AML12 cells and liver specimens obtained from mice were lysed using the EzRIPA Lysis kit (ATTO Corporation; Tokyo, Japan) and quantified by Bradford reagent (Bio-Rad). Proteins were visualized by western analysis using the following primary antibodies (1:1000 dilution) at 4 °C overnight and then with horseradish (HRP)-conjugated secondary antibodies (1:2000 dilution) for 1 h at 25 °C[16]. From Cell Signaling Technology (Beverly, MA, United States), we obtained primary antibodies against BAX (Bcl-2-like protein 4), BIM (Bcl-2-like protein 11), GPx (glutathione peroxidase), HGF (hepatocyte growth factor), Mcl-1 (myeloid cell leukemia 1), PARP (poly ADP-ribose polymerase), PCNA (proliferating cell nuclear antigen), p-ERK (phosphorylated extracellular signal-regulated kinase), p-STAT3, SOD (superoxide dismutase), STAT3 (signal transducer and activator of transcription 3), VEGF (vascular endothelial growth factor), c-caspase-3 (cleaved caspase 3), fibronectin, F4/80, p-ERK, β-actin, and HRP-conjugated secondary antibody.
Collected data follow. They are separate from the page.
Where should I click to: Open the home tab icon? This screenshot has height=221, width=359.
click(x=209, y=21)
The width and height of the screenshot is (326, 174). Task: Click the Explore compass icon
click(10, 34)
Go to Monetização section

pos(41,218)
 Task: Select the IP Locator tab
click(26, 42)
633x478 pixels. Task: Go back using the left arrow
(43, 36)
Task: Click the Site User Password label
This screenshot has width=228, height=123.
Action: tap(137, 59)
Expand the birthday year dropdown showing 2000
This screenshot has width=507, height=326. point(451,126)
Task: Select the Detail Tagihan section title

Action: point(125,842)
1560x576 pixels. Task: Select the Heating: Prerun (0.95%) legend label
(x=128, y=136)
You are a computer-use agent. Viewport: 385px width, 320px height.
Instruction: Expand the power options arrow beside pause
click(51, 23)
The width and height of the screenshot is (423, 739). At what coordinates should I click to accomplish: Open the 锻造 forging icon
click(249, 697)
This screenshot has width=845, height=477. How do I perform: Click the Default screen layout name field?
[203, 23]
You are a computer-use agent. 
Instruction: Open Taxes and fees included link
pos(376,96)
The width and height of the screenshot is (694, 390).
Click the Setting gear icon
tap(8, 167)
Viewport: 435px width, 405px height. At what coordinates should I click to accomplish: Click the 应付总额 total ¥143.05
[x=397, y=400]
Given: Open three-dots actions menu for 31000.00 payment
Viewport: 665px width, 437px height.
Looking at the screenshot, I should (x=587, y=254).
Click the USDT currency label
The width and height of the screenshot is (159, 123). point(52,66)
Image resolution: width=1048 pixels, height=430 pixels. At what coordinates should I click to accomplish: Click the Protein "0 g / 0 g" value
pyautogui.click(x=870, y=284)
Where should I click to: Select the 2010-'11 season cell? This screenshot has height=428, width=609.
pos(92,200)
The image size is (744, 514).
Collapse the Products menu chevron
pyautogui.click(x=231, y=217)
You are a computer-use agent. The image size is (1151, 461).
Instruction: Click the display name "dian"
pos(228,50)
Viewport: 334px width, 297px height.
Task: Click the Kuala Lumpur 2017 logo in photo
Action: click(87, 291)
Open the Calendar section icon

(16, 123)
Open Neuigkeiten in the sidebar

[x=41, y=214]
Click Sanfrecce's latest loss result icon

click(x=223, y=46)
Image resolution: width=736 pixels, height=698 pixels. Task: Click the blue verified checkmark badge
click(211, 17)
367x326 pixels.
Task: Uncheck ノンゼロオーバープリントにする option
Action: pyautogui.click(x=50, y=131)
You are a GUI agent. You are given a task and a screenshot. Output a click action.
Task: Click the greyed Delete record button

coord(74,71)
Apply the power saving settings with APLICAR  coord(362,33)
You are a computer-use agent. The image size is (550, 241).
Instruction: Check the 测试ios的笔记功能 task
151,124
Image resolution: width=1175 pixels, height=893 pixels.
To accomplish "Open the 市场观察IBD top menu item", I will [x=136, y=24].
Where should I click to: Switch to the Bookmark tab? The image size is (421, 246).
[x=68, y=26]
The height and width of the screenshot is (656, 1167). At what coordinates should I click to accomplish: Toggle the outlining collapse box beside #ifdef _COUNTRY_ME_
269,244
Specific immune complexes were detected using the Western Blotting Plus Chemiluminescence Reagent (Millipore, Bedford, MA, United States).
Eight-week-old male BALB/c mice (Damool Science, Daejeon, South Korea) were used in this study. Animal studies were carried out in compliance with the guidelines of the Institute for Laboratory Animal Research, Korea (IRB No: CMCDJ-AP-2016-001). We compared the effects of the TAA-isecretome in an in vivo model of TAA-induced hepatic failure. The in vivo model was generated by subcutaneous injection of TAA (300 mg/kg, 24 h intervals for 2 d) into experimental mice. Subsequently, control mice and TAA-treated mice were intravenously (using tail vein) infused with normal saline (n = 15), CM (n = 15), and TAA-iCM (n = 15). An in vivo model of 70% partial hepatectomy was performed (n = 12)[21].
Blood samples were collected from each mouse, centrifuged for 10 min at 9500 g, and serum was collected. We measured the concentrations of markers for liver injury and kidney injury, such as aspartate transaminase, alanine transaminase, and creatine, using an IDEXX VetTest Chemistry Analyzer (IDEXX Laboratories, Inc., Westbrook, ME, United States). The concentrations of mouse IL-6 and tumor necrosis factor (TNF)-α were measured by sandwich enzyme-linked immunosorbent (ELISA) assay (Abcam, Cambridge, United Kingdom) according to the manufacturer’s instructions.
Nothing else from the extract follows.